BoP Boom in Japan Part I
Friday, March 30, 2012
The year 2009 was referred to as “The first year of BoP in Japan”. Not only did the Japanese translation of the late Prof. Prahalad’s “The Fortune at the Bottom of the Pyramid” received much attention, BoP market analyzation that focused on emerging markets in Asia and African countries gained wide recognition too. Documentaries on the subject were broadcasted not only on commercial TV stations but also on NHK (Japan Broadcasting Corporation), giving it an official media appeal. Subsequently, the joint ventures between UNIQLO and Yukiguni Maitake Company with Grameen in Bangladesh in 2011 accelerated the BoP boom.

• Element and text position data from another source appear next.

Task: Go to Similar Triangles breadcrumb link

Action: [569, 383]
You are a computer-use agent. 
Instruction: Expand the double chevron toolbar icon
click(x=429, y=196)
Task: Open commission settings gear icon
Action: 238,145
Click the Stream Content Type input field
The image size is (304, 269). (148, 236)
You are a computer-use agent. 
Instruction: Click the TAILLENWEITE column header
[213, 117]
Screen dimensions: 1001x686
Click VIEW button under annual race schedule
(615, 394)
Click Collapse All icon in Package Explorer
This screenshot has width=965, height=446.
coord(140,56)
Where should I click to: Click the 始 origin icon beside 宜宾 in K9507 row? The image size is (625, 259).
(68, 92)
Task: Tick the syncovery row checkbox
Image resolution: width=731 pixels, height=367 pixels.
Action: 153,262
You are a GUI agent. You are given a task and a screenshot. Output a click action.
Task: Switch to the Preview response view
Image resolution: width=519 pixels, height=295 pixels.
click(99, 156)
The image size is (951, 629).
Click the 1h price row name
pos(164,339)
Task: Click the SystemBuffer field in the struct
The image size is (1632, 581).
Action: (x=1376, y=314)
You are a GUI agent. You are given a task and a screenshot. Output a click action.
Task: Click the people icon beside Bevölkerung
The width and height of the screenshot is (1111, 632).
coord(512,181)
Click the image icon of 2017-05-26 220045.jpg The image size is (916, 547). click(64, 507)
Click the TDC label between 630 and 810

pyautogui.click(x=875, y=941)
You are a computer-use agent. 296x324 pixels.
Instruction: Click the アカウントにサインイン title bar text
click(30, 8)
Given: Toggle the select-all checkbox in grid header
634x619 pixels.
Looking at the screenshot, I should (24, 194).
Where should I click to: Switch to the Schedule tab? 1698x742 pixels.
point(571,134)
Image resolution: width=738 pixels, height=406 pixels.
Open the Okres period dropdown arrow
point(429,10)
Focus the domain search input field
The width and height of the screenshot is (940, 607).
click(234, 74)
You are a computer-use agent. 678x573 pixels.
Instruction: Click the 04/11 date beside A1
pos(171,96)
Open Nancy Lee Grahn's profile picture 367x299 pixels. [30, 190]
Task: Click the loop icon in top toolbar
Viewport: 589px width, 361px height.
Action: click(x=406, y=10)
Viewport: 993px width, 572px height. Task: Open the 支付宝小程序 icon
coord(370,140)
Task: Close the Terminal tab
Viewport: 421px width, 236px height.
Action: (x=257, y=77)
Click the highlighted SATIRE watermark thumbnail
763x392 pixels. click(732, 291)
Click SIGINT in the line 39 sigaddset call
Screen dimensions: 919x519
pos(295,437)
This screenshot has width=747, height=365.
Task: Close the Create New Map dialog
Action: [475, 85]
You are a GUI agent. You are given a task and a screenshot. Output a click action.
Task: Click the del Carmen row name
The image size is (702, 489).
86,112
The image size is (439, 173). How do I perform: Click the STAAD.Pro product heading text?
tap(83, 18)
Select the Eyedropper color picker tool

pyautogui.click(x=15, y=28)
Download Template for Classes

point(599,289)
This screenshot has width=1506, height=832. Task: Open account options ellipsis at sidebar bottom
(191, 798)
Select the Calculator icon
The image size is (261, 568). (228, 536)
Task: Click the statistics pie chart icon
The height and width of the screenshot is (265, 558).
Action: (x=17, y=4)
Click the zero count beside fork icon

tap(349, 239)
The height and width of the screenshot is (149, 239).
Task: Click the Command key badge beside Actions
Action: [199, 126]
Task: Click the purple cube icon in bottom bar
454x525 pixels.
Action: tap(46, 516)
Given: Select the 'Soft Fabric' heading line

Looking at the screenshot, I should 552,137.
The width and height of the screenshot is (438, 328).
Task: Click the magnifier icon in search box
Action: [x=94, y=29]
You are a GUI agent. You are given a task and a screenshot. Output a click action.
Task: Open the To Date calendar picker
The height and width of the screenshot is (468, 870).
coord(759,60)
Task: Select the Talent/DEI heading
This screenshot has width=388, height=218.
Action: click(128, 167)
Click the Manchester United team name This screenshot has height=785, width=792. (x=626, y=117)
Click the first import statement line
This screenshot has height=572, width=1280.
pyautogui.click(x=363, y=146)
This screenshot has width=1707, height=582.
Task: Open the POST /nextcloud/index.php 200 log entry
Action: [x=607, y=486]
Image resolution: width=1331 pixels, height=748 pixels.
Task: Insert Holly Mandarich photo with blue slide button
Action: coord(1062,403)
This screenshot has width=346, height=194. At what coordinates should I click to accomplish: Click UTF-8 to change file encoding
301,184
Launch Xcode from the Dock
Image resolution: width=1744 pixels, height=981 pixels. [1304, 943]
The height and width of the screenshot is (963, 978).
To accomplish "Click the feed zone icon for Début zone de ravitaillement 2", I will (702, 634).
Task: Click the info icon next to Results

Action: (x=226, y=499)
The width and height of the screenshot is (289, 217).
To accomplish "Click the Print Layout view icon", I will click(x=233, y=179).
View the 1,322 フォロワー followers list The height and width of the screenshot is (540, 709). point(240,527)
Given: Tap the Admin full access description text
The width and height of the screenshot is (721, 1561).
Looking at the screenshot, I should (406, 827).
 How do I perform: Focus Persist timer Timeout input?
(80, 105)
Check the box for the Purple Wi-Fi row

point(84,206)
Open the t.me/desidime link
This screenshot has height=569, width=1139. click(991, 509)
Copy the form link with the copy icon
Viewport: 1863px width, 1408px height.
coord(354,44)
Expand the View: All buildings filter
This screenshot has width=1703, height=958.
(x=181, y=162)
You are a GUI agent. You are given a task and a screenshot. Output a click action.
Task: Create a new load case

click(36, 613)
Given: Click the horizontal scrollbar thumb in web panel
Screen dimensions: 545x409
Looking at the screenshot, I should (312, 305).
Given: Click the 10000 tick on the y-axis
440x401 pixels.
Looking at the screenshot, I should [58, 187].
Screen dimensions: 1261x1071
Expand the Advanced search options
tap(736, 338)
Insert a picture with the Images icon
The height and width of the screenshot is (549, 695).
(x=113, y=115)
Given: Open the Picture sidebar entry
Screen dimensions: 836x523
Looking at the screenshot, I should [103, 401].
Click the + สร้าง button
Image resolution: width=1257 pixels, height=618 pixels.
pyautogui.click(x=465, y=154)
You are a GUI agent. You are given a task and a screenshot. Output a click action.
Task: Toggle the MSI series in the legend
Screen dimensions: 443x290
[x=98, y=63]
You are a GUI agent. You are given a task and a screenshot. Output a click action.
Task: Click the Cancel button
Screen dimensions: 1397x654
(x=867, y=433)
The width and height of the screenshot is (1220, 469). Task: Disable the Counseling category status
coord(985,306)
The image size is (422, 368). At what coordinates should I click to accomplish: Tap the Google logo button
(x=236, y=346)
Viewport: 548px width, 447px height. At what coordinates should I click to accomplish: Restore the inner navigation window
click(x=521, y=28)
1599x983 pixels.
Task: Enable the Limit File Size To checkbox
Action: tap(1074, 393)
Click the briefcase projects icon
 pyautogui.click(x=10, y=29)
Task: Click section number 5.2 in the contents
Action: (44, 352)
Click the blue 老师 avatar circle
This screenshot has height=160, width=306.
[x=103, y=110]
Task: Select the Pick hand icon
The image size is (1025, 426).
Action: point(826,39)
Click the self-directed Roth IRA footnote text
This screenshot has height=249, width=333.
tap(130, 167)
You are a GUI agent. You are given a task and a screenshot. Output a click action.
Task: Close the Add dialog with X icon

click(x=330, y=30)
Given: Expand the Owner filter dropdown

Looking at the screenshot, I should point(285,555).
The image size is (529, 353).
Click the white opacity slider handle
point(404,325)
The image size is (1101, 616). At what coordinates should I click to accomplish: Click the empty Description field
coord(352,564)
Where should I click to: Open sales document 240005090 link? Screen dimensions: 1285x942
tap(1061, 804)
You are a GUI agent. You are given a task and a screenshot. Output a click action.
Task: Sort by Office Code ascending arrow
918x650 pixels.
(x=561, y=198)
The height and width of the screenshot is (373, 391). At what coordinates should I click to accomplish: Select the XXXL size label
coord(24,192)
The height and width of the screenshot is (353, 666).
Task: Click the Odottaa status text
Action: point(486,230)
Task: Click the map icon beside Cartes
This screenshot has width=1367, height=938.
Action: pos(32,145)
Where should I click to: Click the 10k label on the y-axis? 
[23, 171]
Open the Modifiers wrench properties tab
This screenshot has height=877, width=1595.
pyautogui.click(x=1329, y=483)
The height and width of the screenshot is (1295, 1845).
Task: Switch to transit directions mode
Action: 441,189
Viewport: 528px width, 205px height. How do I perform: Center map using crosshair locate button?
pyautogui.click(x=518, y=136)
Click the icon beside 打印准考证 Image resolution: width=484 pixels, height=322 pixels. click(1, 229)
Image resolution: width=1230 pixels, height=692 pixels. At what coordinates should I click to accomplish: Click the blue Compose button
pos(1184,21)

I attended two BoP seminars organized by Japan External Trade Organization (JETRO) in February in Tokyo. The overwhelming participation resulted in the venue being changed to a bigger hall to meet the increasing demand in terms of interest of Japanese companies’ who wish to tap the BoP market based on push factors of prolonged domestic economic stagnation, population decrease etc. as well as pull factors such as economic and population growth in emerging markets.
The first seminar was the kick-off seminar for a series of upcoming “BoP volume zone market” seminars with the title “Towards the building of BoP business model – report from the site”. The half day seminar which attracted 300 audiences was co-organized by Ministry of Economy, Trade and Industry (METI) and the sponsors included International Finance Corporation (IFC) and United Nations Development Program (UNDP). The three key note speakers were invited from India. They shared perspectives on the following titles of “Overview of the offerings of the Tata Group to the BoP” (by Tata Consultancy Services), “Serving society through sciences – the drinking water challenge” (by Tata Chemicals) as well as “Energizing BoP” (by Appropriate Rural Technology Institute).
Drawing from practical insight, the speakers advised that if Japanese companies are looking for sustainable business opportunities, it is better to build a long term partnership of trust with local social businesses instead of with NGOs. In addition, the selection of partners should be based primarily on the vision and mission of the chosen partners. Otherwise, a mismatch could lead to a high risk of business failure.